Extract START

Sunday, February 24, 2013

Oklahoma is Just Raising Questions in the Classroom

By which I mean, questioning the foundation of several centuries worth of scientific inquiry by providing students with the options of a "Build Your Own Bullshit" Bar at the old studiatorium we used to consider a classroom.

Here's the gist:

In biology class, public school students can't generally argue that dinosaurs and people ran around Earth at the same time, at least not without risking a big fat F. But that could soon change for kids in Oklahoma: On Tuesday, the Oklahoma Common Education committee is expected to consider a House bill that would forbid teachers from penalizing students who turn in papers attempting to debunk almost universally accepted scientific theories such as biological evolution and anthropogenic (human-driven) climate change. 
Gus Blackwell, the Republican state representative who introduced the bill, insists that his legislation has nothing to do with religion; it simply encourages scientific exploration. "I proposed this bill because there are teachers and students who may be afraid of going against what they see in their textbooks," says Blackwell, who previously spent 20 years working for the Baptist General Convention of Oklahoma"A student has the freedom to write a paper that points out that highly complex life may not be explained by chance mutations." 
HB 1674 is the latest in an ongoing series of "academic freedom" bills aimed at watering down the teaching of science on highly charged topics. Instead of requiring that teachers and textbooks include creationism—see the bill proposed by Missouri state Rep. Rick Brattin—HB 1674'scrafters say it merely encourages teachers and students to question, as the bill puts it, the "scientific strengths and scientific weaknesses" of topics that "cause controversy," including "biological evolution, the chemical origins of life, global warming, and human cloning."
If someone wants their kid to be a nice little coddled egg or shit-fed mushroom, why is it so difficult to just homeschool the little larva without trying to impose one's vast ignorance on everyone else's brat? I mean, really! Making up stuff as you go along is to science as drinking cleaning fluids found under mother's sink is to eating. In other words--that's just wrong, son. The freeedom to write a paper claiming that the earth is held up by an infinite number of turtles is the freedom to step out in traffic--just because you can, doesn't make it right. To understand science is to be able to ably defend your propostition because it has been tested and you understand what the tests meant and what the results meant. Parroting back the bullshit you were raised with is no more science than a dog shaking hands means that the canine in question is attempting to introduce itself into human society--except that a dog, at least, might expect a treat. Or petting. But a child who parrots nonsense and expects an A for failing to be educated isn't introducing hirself to science. That child is rejecting it. And is no more educated that a child who rejects spelling or claims 2x2=a million.

Making bullshit a law doesn't make it anything more than bullshit. They might as well call ice cream a vegetable.

(X-posted at Rumproast.)

2 comments:

Yastreblyansky said...

Don't you think these people must be kind of unfamiliar with classrooms? I've never heard of anybody getting punished by the teacher for incorrect beliefs. (I did have some issues once with a logic professor who believed propositions existed, but that was grad school.) You could publicly proclaim it was all created last Tuesday by the Flying Spaghetti Monster as long as showed you knew how the question was supposed to be answered.

Vixen Strangely said...

What gets me is the idea that primary education is the level at which they are presuming one is conversant enough with the subject matter to take on something like the last 150 years of the theory of evolution impacting on biological science. The evidence in the fossil record and DNA have only strengthened the case for evolution--and yet it's presumed that a bright-enough middle-schooler is going to start a course of study that just blows *that* old thing out of the water. That would be a rare'un, that middle-schooler. If we didn't get rehashed Behe that the student him or herself didn't understand, we'd prety much get "Goddidit".

My version of "teach the controversy" is "go over the Dover trial" and that's it. "ID lost--let's now talk about real science."

Extract END
Extracted information START

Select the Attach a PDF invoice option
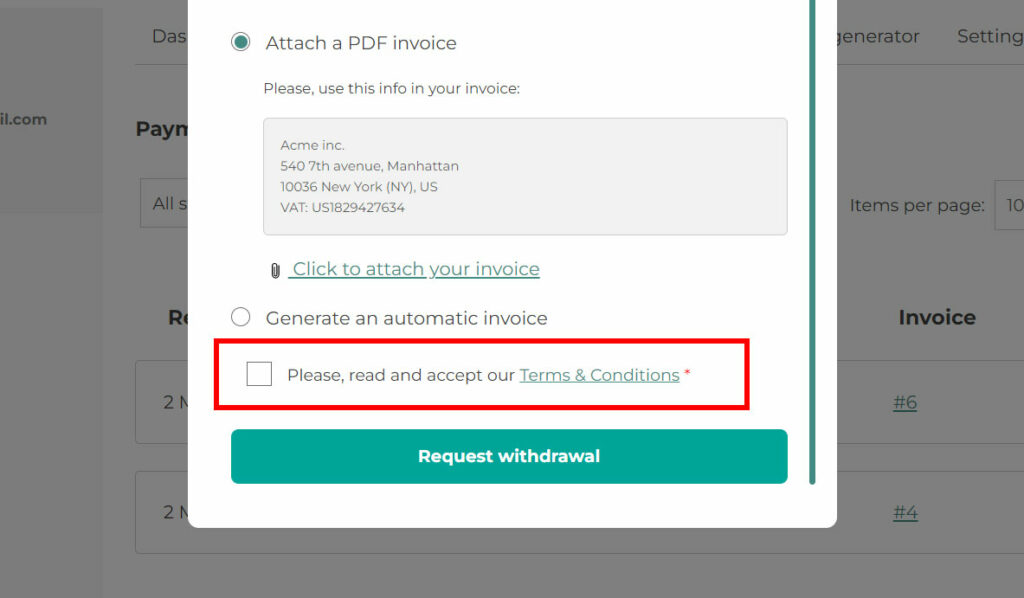Image resolution: width=1024 pixels, height=598 pixels. click(x=240, y=42)
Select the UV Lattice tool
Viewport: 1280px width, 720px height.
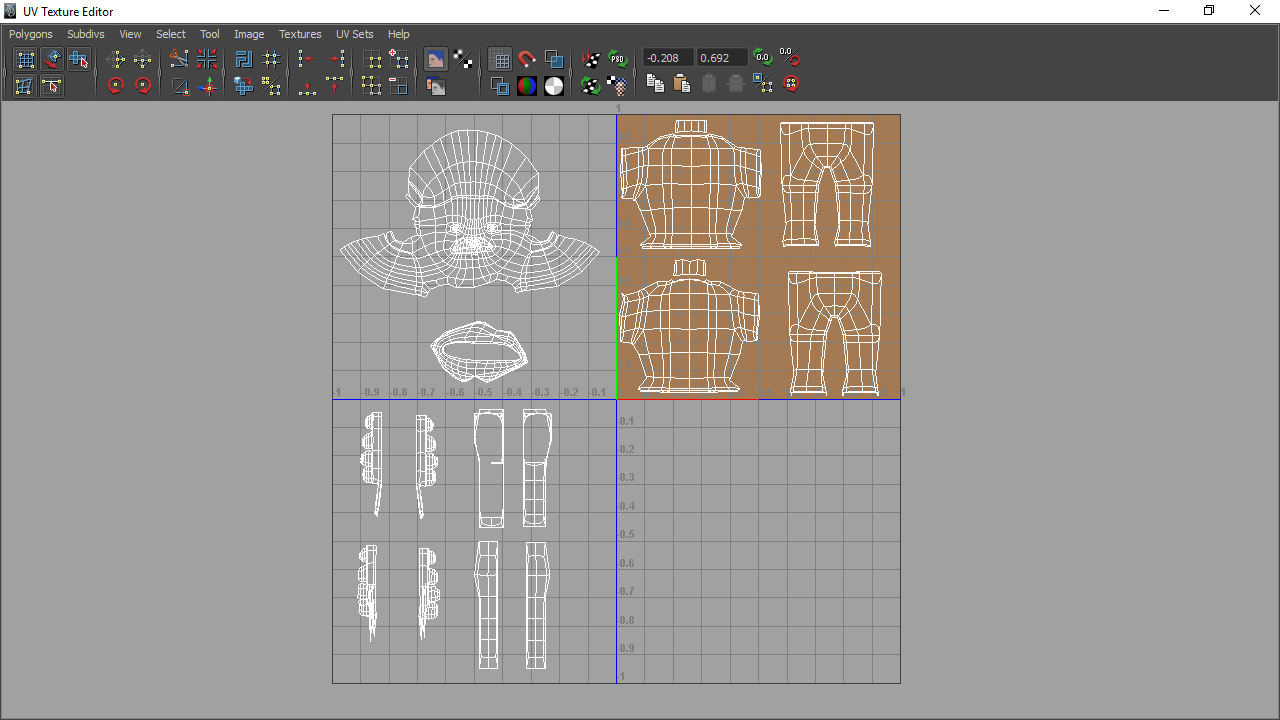[25, 59]
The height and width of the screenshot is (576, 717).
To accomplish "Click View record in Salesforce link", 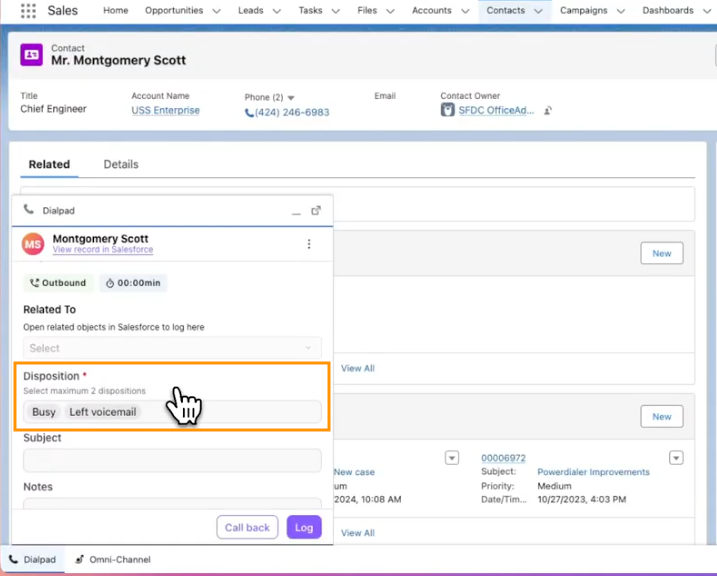I will [x=102, y=250].
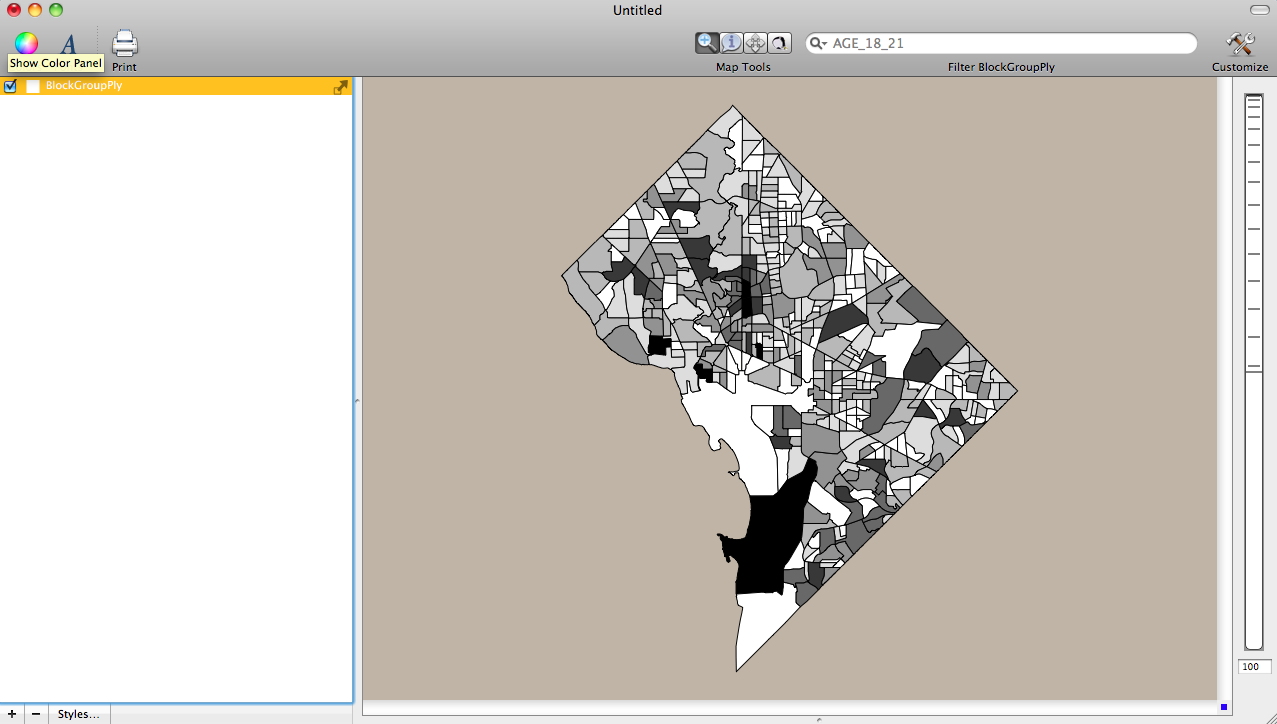Select the Pan arrows map tool
Viewport: 1277px width, 724px height.
(755, 42)
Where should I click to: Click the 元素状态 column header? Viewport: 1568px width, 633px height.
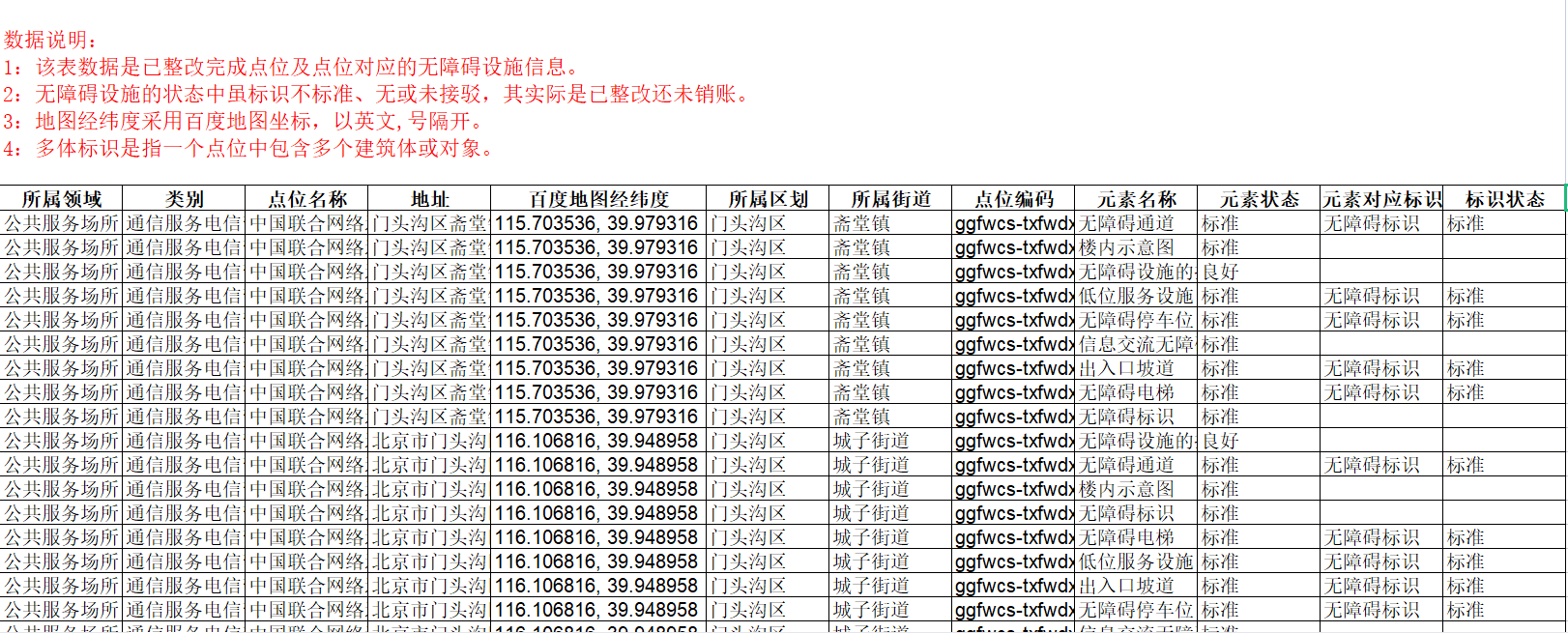pos(1259,199)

Extracted information END

## Work instructions
According to the blog post, how many years did the state representative who introduced the bill previously spend working for the Baptist General Convention of Oklahoma?

## Output of the exercise
20 years.